Facebook is quickly becoming the platform of choice for this caliber of scammers. When you notice what looks like a video installer file for Google Chrome, opening it would only expose your Facebook account to the work of scammers. For that reason, exercising caution is the best path you can take to keep your Facebook account safe from the work of scammers.
The approach taken by the scammers is to send the link to one of your friends on Facebook and ask him to forward the file to as many people as possible. If the friend is naïve enough to send the link, you will receive the file and feel compelled to open because you trust him. Opening the file will take you to a page that looks erringly like Facebook. Within no minute, you will have downloaded Chrome_Video_installer.scr, which is the video file installer mentioned above.
If you have powerful antivirus software, it will identify the file you just downloaded as TROJ_KILIM.EFLD, which is nothing other than malware. What happens after clicking the link, opening and downloading the file is that it will connect you to specific websites where your Facebook account will be receiving and sending information. The attack initiated by this particular malware seems to target Facebook users from the following countries:
- Philippines (36 percent)
- Indonesia (6 percent)
- India (6 percent)
- Brazil (6 percent)
- US (5 percent)
To be safe from such an attack, you need to avoid clicking on strange links, even if a friend appears to have sent such. Secondly, remember that Google only recommends downloading extensions from its Chrome Web store. Check if the extension is on the Web Store. If it is not there, do not take the risk of opening and downloading extensions or links from a third party or untrustworthy sites lest you compromise your Facebook account.

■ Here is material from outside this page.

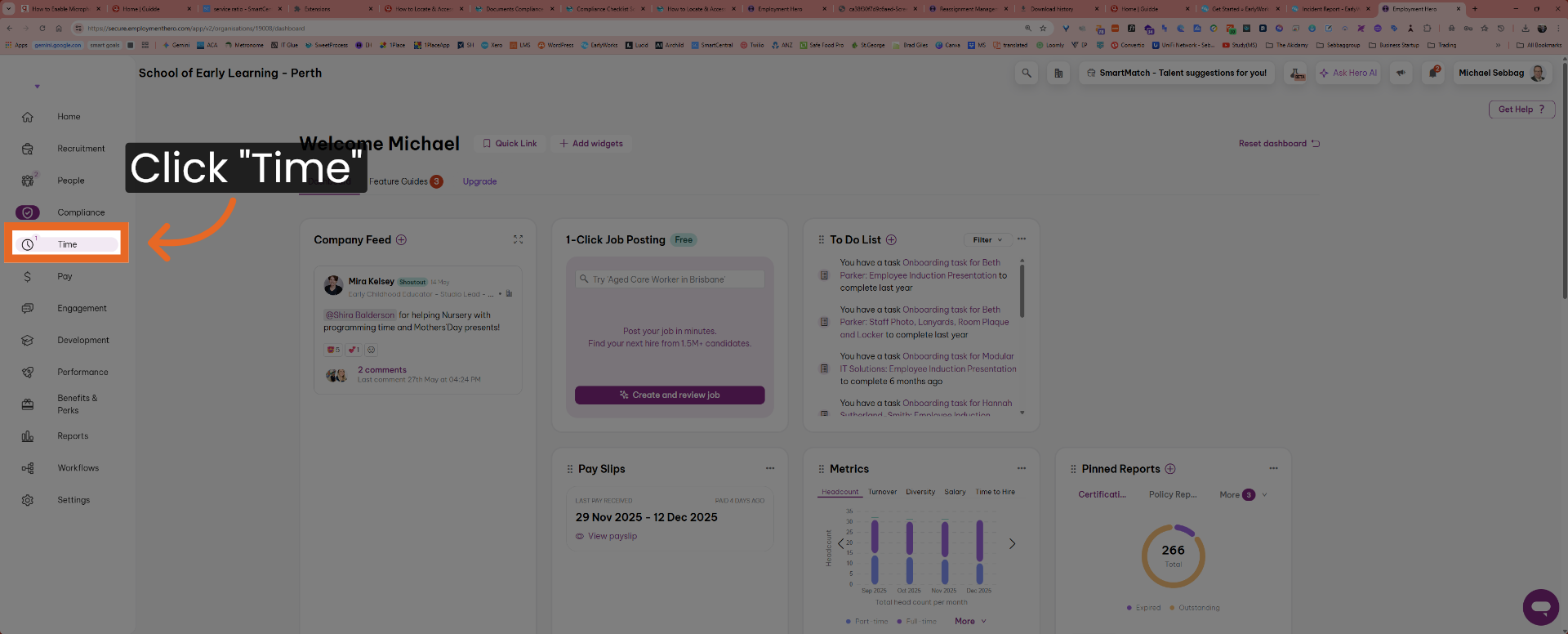This screenshot has width=1568, height=634.
Task: Select the Diversity tab in Metrics
Action: (x=920, y=492)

What this trend proves is that Facebook and Google Chrome are currently the most popular platforms among hackers and scammers. The hackers and scammers use these two platforms to perform nasty social engineering schemes. Although Google and Facebook, which are the leading search engine and social media platforms in the world, have taken measures to remedy the situation, they appear incapable of keeping up with scammers and hackers.

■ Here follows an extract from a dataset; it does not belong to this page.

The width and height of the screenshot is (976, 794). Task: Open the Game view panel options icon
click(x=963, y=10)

TROJ_KILIM.EFLD is just but one of the malware capable of tracking your browsing history and share this information with third party sites. Such malware can also inject ads that give you a difficult time when using your PC, laptop or gadget of choice for browsing or performing other similar tasks. Signs that you should look out for to determine whether your machine has fallen victim to such malware include the following:
- broken web pages
- strange ads
- sluggish browsing or low speeds
Therefore, learn to identify ways through which to keep your machine and Facebook account from such types of malware. Do not open or click strange links allegedly sent to you by one of your Facebook friends. Open and download extensions only from Chrome Web Store. Never trust any third party site no matter how genuine it appears. If you think the account is already hacked, hire an IT specialist to help remedy the situation.